DOCUMENT SEGMENT ::
########################################

Environment
Greenpeace activists to spend two months in Russian jail without being charged
Twenty-two of the activists arrested by Russian authorities aboard the Greenpeace ship Arctic Sunrise will be held in jail for two months without charge, a Murmansk court has ruled.
Eight others will be held until Sunday pending a new hearing, although Greenpeace says that there is “every indication” that they will receive the same two-month sentence.
The activists have been remanded while the authorities pursue an investigation around piracy charges, which carries a 15-year sentence in Russia. This is despite the country’s president Vladimir Putin saying on Wednesday that the protestors were “obviously not pirates.”
The 30 people include six Britons as well as four Russian nationals. All were detained last week aboard the icebreaker Arctic Sunrise, which was seized by Russian coastguards after two of the protestors tried to scale an offshore oil platform.
Those detained include the ship’s captain Pete Willcox, and Russian photographer Denis Sinyakov, who was documenting the protest.
“The criminal activity I am blamed for is called journalism. I will keep doing it”, said Sinyakov.
Greenpeace deny all allegations of piracy, and says that it was the Russian security forces that broke the law by boarding the Arctic Sunrise. It says the 30 activists were conducting a peaceful protest.

########################################

DATA EXCERPT ::
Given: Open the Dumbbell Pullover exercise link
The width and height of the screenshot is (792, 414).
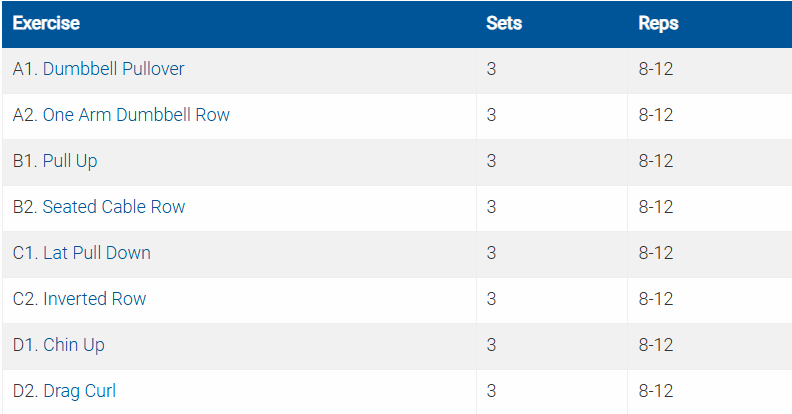Looking at the screenshot, I should click(x=113, y=69).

########################################

REQUIRED TASKS ::
**a.** Could you write out the passage of the Greenpeace article from "Environment" up to and including "same two-month sentence."?
**b.** Using the Greenpeace article, answer these:
(i) How many of the activists will be held in jail for two months without charge?
(ii) What sentence do piracy charges carry in Russia?
(iii) What was Denis Sinyakov doing at the protest?
**c.** Can you proceed with the article on the jailed Greenpeace activists, picking up after its last sentence?

PER-TASK ANSWERS ::
**a.**
Environment
Greenpeace activists to spend two months in Russian jail without being charged
Twenty-two of the activists arrested by Russian authorities aboard the Greenpeace ship Arctic Sunrise will be held in jail for two months without charge, a Murmansk court has ruled.
Eight others will be held until Sunday pending a new hearing, although Greenpeace says that there is “every indication” that they will receive the same two-month sentence.

**b.**
(i) Twenty-two.
(ii) A 15-year sentence.
(iii) Documenting it.

**c.**
Greenpeace International executive director Kumi Naidoo said that the activists “acted purely out of concern for the Arctic environment.”
He added, “Our climbers attempted to attach themselves to the side of the platform to raise attention to the threat of Arctic oil drilling in this fragile environment and the urgent need to deal with climate change. This was a peaceful protest against Gazprom’s ambitions to be the first company to pump oil from icy Arctic seas.”
On the decision of the Russian authorities to detain the activists, Naidoo added, “The Russian authorities are trying to scare people who stand up to the oil industry in the Arctic, but this blatant intimidation will not succeed.
John Sauven, executive director of Greenpeace UK has called the decision “a total over-reaction.”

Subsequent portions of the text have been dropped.